Modernizing Data Sources Using Shims

At Target we’re always evolving our business to meet the needs of our guests and team members — which means we’re also always evolving how we build technology. But even though technologists work in an environment that is rapidly changing and advancing, it can often take a long time (sometimes even years) to get to a point where we can retire legacy systems. I wanted to dig into why and explore shimming as a solution to help.

Observation: Moving Data Sources Is Hard

Any coexistence period where old legacy systems and modernized solutions need to act in harmony can be challenging. While it’s relatively easy to build a new greenfield system from scratch, including all the engineering bells and whistles, trying to manage a rollout from the legacy system to the modern solution in your direct control is made more complicated when you are dealing with integrated systems — especially when you’re the data provider for other systems as well.

Complexities to consider:

Maintaining completeness of data. Most implementations of new systems are not a “big bang” overnight and as such, modern systems may not have 100% of the data on day one. This could be dragged out over months or years based on stakeholders’ readiness.

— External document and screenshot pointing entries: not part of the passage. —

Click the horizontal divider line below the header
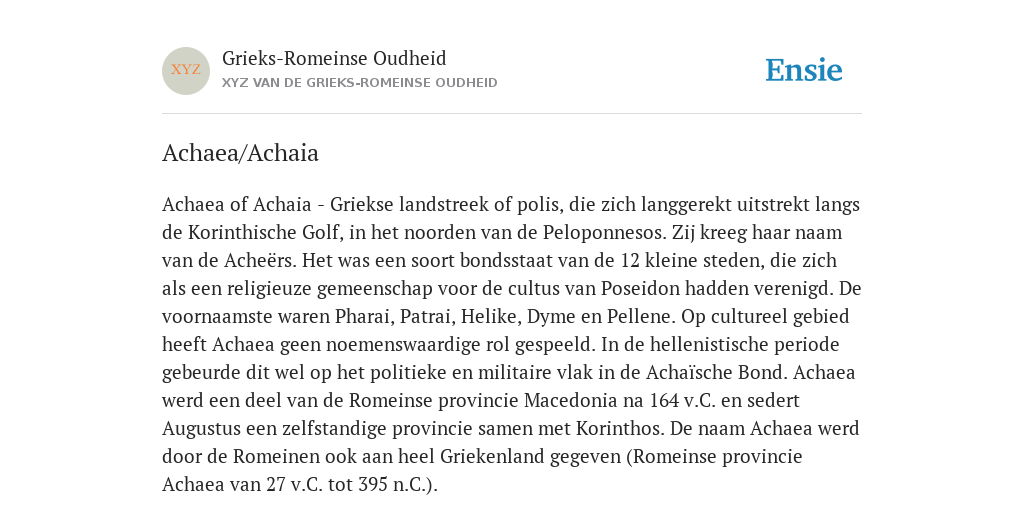 click(512, 114)
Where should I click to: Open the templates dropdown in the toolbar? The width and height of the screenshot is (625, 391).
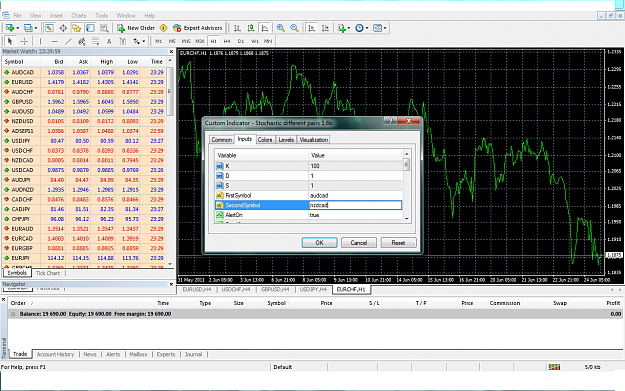pos(385,28)
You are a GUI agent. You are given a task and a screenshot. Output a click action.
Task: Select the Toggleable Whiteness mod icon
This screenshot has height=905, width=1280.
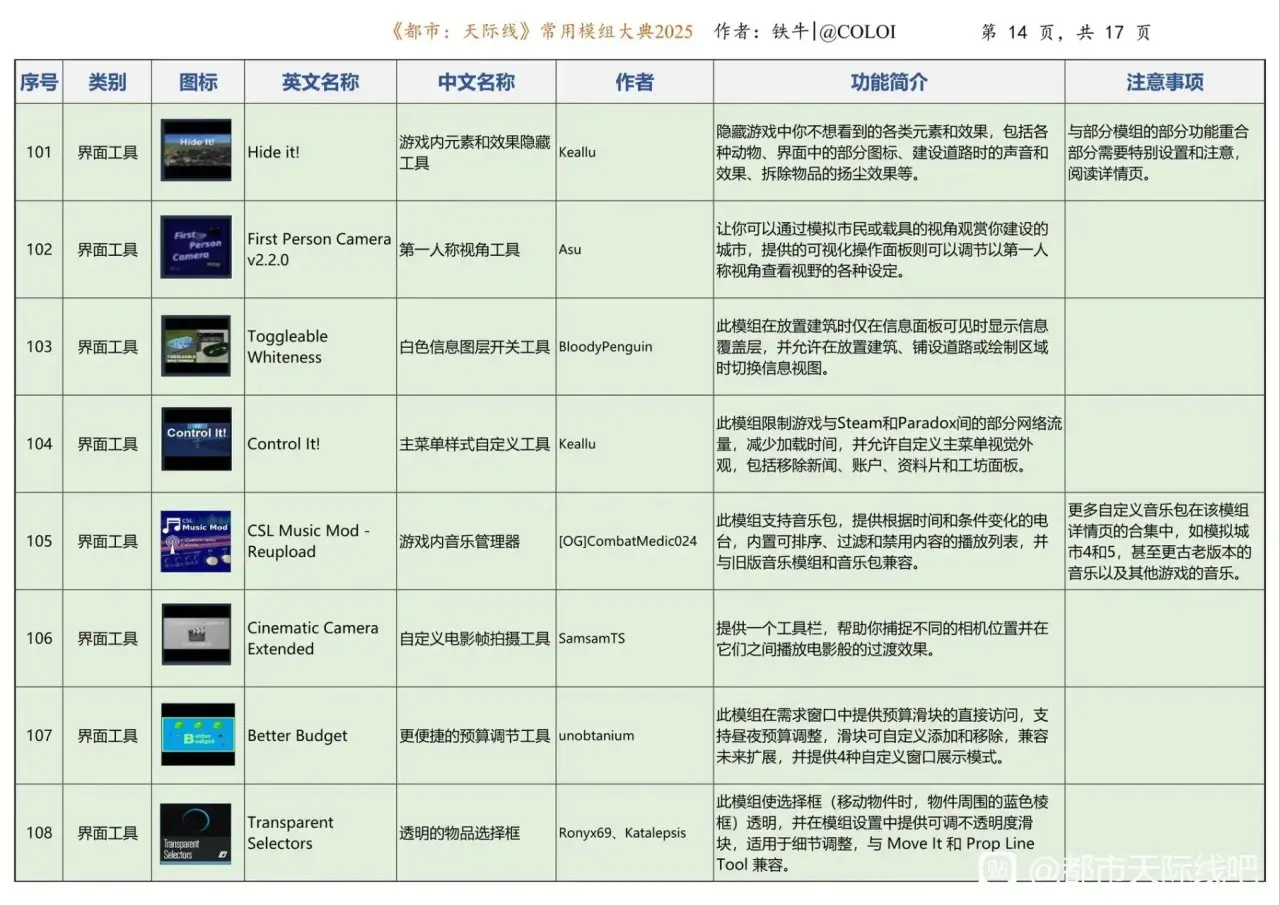pos(196,346)
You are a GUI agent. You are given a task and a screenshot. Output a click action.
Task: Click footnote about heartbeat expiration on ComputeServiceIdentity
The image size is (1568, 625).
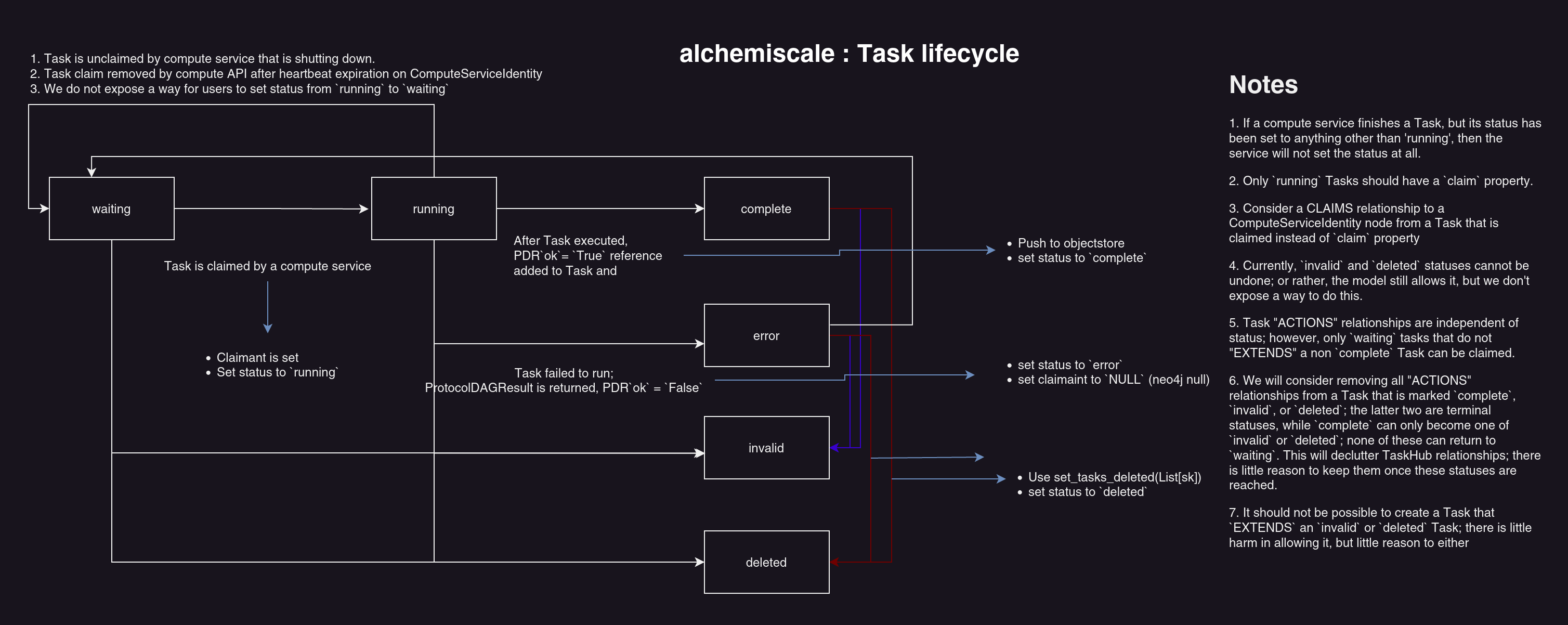click(286, 73)
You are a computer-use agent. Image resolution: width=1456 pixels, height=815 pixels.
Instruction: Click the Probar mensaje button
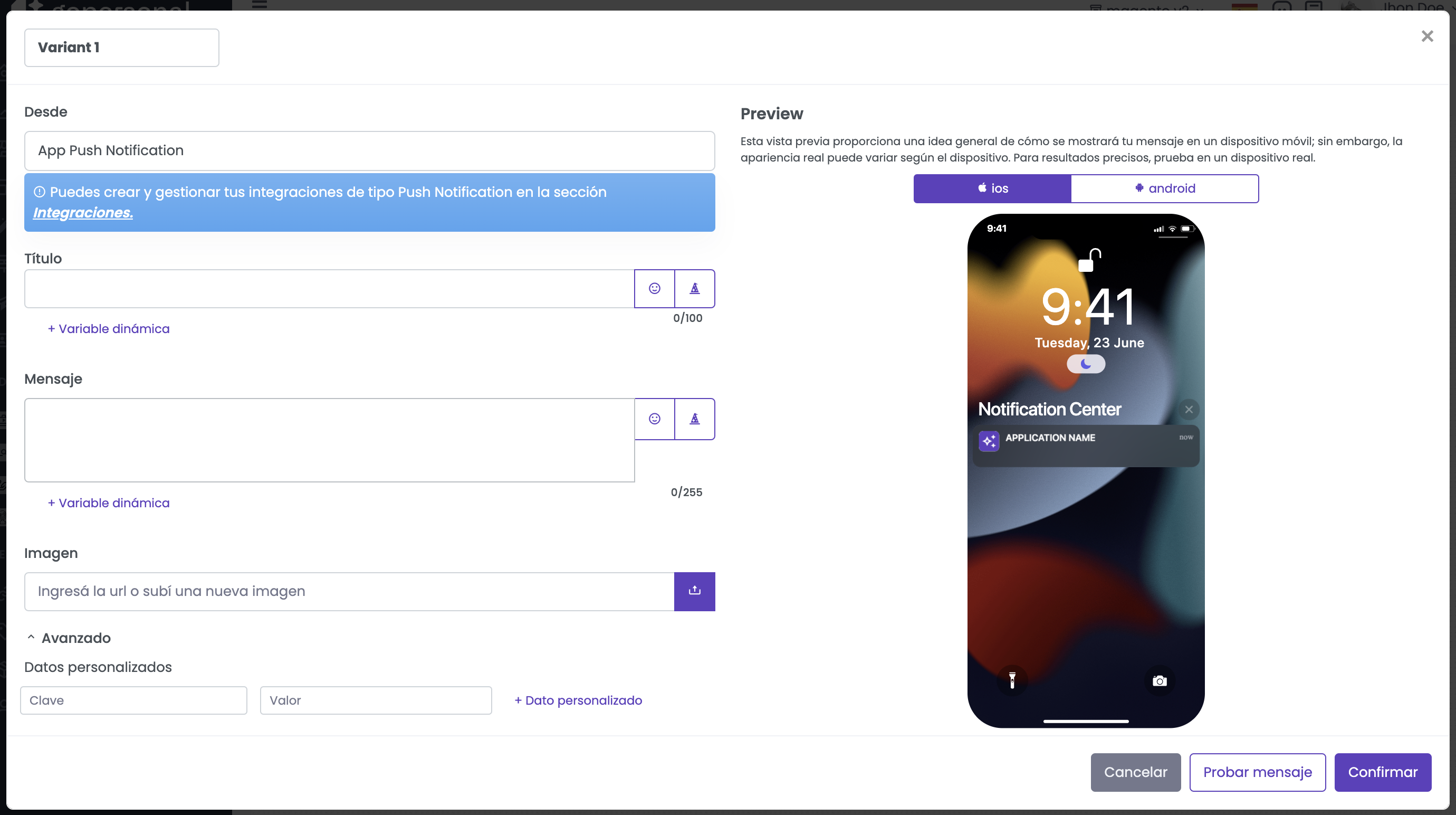pos(1257,772)
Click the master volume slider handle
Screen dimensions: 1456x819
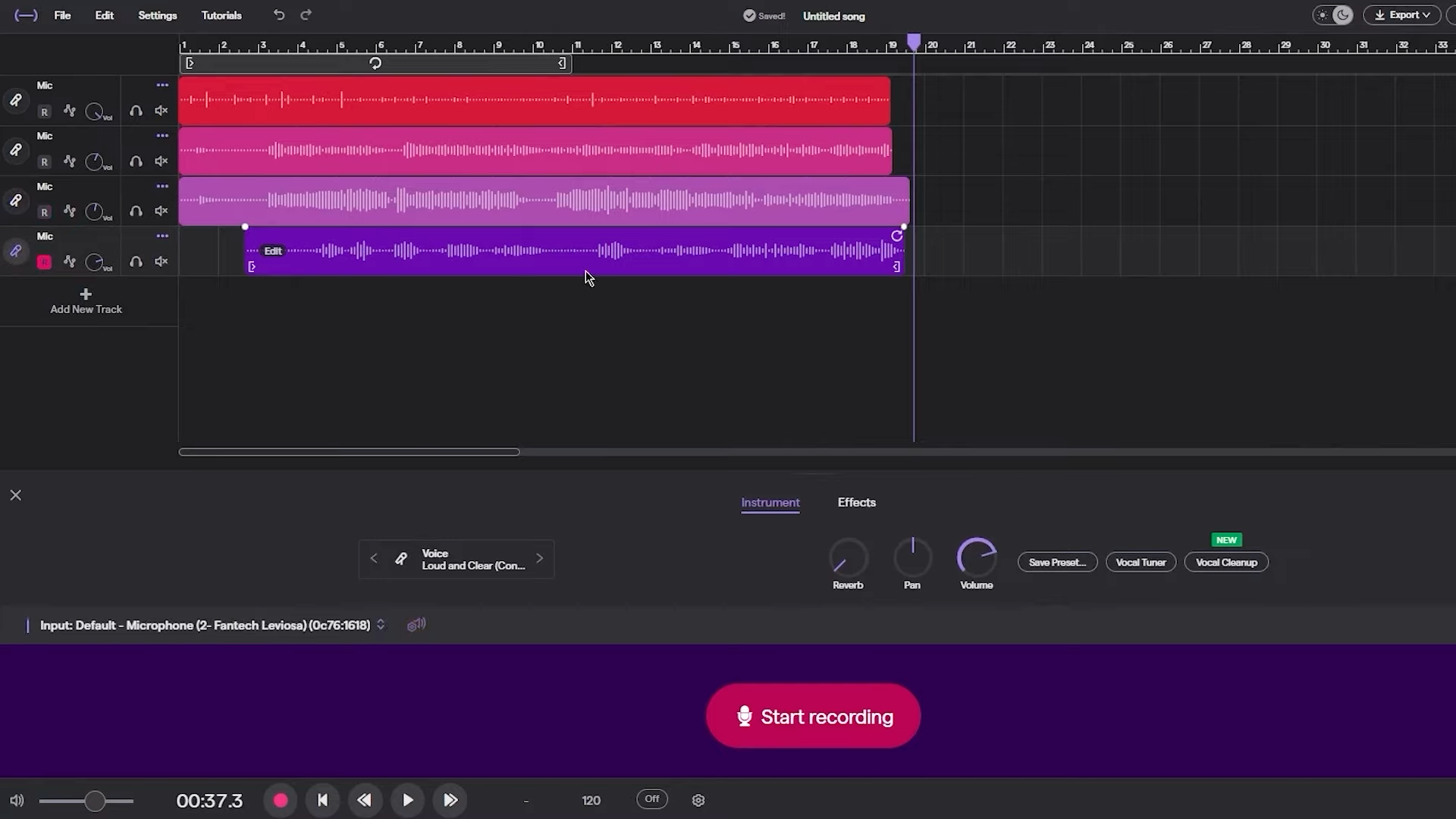coord(95,801)
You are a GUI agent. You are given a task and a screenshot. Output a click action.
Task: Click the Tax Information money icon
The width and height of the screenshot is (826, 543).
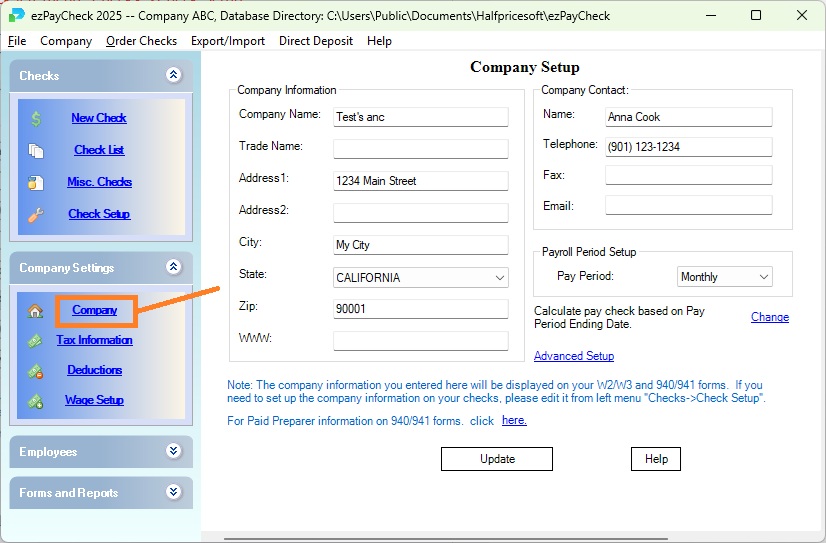[x=36, y=340]
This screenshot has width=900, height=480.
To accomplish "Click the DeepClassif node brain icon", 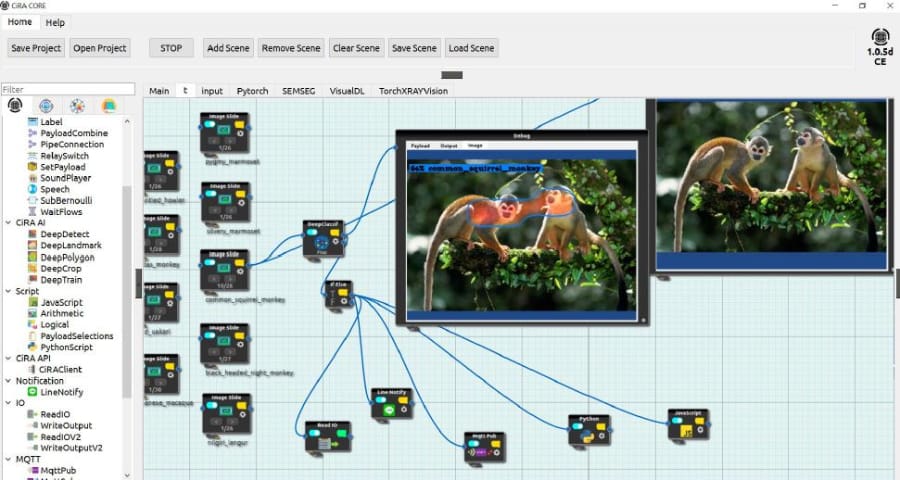I will click(322, 242).
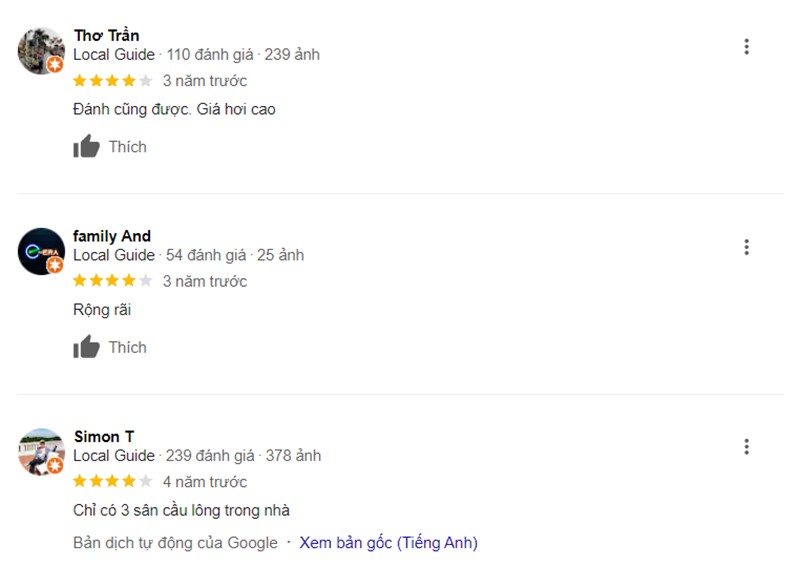Select Thơ Trần's 110 reviews and 239 photos info
The width and height of the screenshot is (800, 566).
click(243, 55)
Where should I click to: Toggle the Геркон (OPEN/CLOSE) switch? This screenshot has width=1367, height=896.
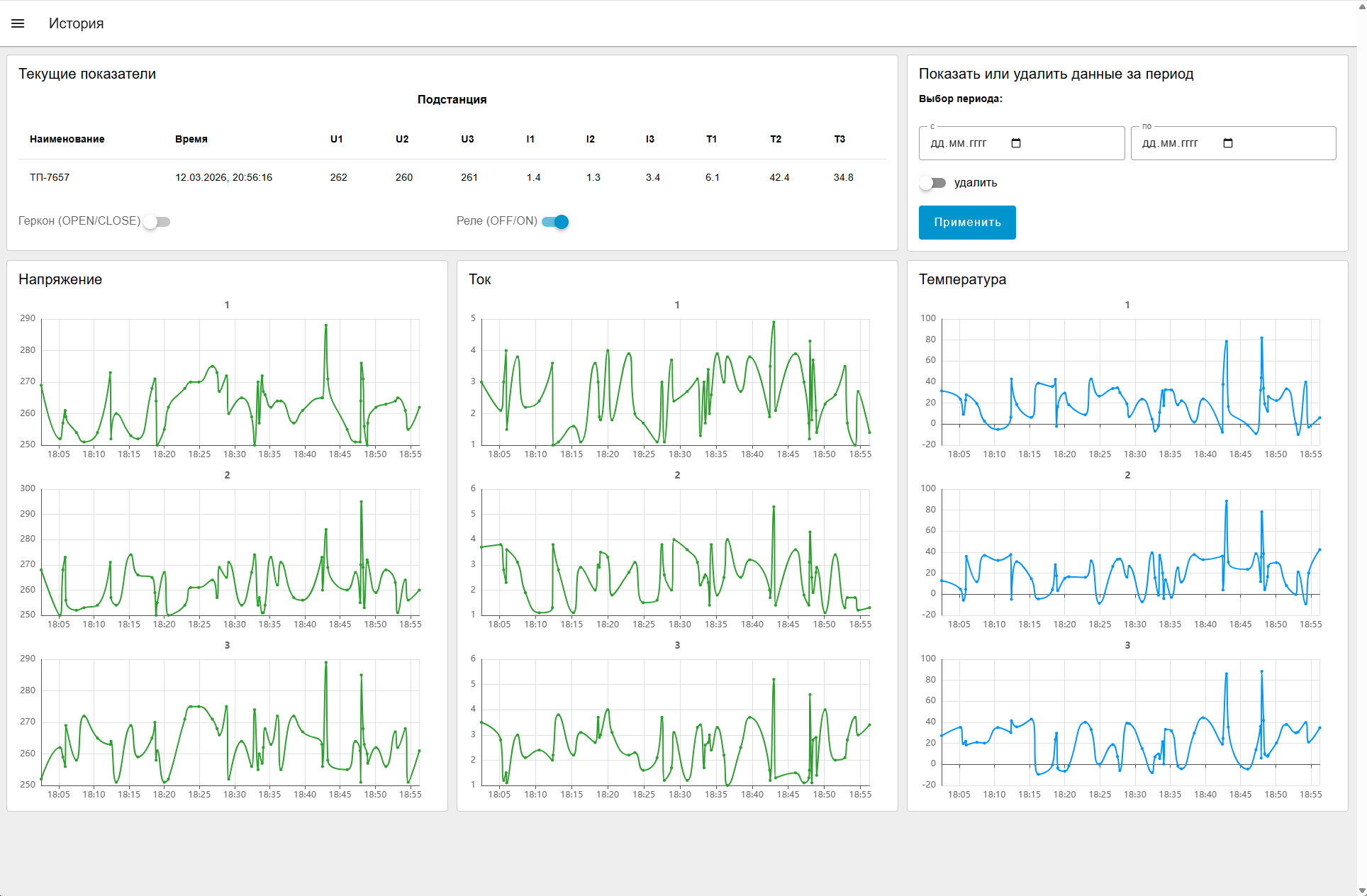point(157,222)
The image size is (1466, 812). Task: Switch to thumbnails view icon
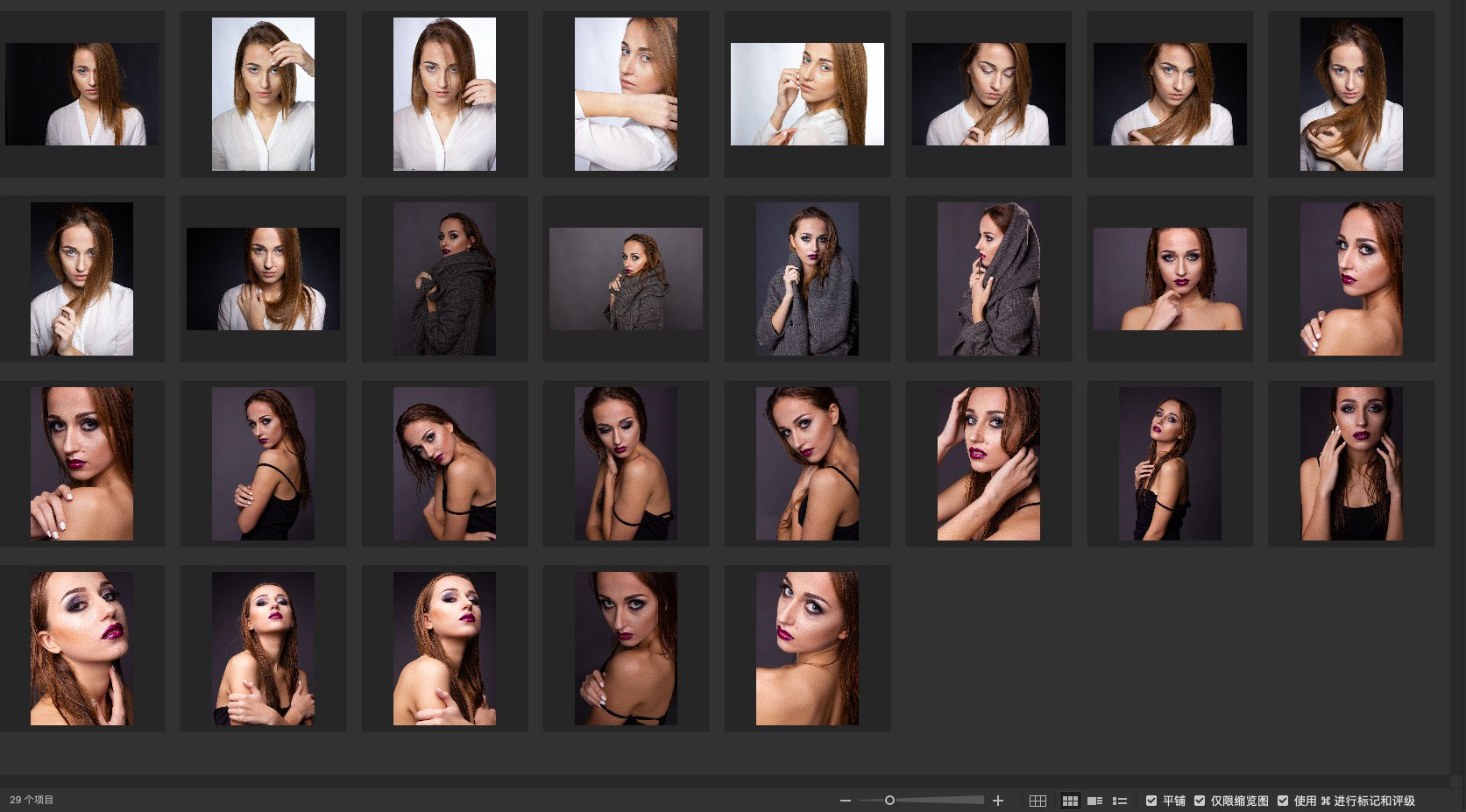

Redefining schemas of what new data sources look like. New systems are an exciting time to make things better but changing data formats or relationships can have a ripple effect on other systems and business functions.

Changing strategies in system integrations. This has certainly been true for us at Target! Point to point integrations and direct database access as a strategy serves a purpose in mainframe and monolith heydays, however this has now been replaced with a services-first modular architecture.

Motivating consuming systems to make the switch. They might not be eager to if they’re on a journey to modernize, as well. Who wants to work on the old codebase if it is going away?!

Timing assumptions. Even if teams commit to them in good faith, timelines are almost always wrong.

So… what can you do to effectively transition through an ever-shifting landscape of systems, deliverables, and data needs without upending all the business functions that depend on your data?

Suggestion: Shimming

While not always the right choice, shimming can be a great solution in some scenarios.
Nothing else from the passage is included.